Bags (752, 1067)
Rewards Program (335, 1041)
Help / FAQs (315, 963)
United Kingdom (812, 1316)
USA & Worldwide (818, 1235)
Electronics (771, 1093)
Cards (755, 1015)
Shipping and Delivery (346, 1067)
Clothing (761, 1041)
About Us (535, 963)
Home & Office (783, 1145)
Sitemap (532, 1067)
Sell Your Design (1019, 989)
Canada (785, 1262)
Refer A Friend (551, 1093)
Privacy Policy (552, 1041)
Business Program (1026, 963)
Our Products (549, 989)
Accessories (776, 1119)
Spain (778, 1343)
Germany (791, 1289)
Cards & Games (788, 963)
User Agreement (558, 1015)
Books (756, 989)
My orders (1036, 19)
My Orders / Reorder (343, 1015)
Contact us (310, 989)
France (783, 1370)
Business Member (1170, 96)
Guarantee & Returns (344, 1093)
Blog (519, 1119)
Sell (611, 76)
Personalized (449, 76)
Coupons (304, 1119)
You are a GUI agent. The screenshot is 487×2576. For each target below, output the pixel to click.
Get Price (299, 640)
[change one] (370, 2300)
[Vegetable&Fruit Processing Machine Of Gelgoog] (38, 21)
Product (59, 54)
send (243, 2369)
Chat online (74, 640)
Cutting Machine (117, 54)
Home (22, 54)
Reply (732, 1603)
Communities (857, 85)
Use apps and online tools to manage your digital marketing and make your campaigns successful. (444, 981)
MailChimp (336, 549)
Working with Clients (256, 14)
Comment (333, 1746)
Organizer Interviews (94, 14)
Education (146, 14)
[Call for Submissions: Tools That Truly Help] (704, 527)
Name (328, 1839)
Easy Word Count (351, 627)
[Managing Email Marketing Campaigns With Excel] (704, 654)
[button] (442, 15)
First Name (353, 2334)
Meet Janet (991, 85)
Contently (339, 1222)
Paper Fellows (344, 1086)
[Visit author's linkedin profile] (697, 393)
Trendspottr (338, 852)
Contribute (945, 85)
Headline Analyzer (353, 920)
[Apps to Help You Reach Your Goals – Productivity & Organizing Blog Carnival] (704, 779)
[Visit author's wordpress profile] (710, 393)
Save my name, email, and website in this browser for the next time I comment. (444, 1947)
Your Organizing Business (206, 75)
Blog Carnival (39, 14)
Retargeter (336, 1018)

====

ABOUT THIS EXERCISE —
Above are records; repeat only the lines starting at the line with "United Kingdom (812, 1316)" and ending at the line with "Communities (857, 85)", exactly as they appear, both included.

WRITTEN SOLUTION —
United Kingdom (812, 1316)
USA & Worldwide (818, 1235)
Electronics (771, 1093)
Cards (755, 1015)
Shipping and Delivery (346, 1067)
Clothing (761, 1041)
About Us (535, 963)
Home & Office (783, 1145)
Sitemap (532, 1067)
Sell Your Design (1019, 989)
Canada (785, 1262)
Refer A Friend (551, 1093)
Privacy Policy (552, 1041)
Business Program (1026, 963)
Our Products (549, 989)
Accessories (776, 1119)
Spain (778, 1343)
Germany (791, 1289)
Cards & Games (788, 963)
User Agreement (558, 1015)
Books (756, 989)
My orders (1036, 19)
My Orders / Reorder (343, 1015)
Contact us (310, 989)
France (783, 1370)
Business Member (1170, 96)
Guarantee & Returns (344, 1093)
Blog (519, 1119)
Sell (611, 76)
Personalized (449, 76)
Coupons (304, 1119)
You are a GUI agent. The screenshot is 487×2576. For each target below, output the pixel to click.
Get Price (299, 640)
[change one] (370, 2300)
[Vegetable&Fruit Processing Machine Of Gelgoog] (38, 21)
Product (59, 54)
send (243, 2369)
Chat online (74, 640)
Cutting Machine (117, 54)
Home (22, 54)
Reply (732, 1603)
Communities (857, 85)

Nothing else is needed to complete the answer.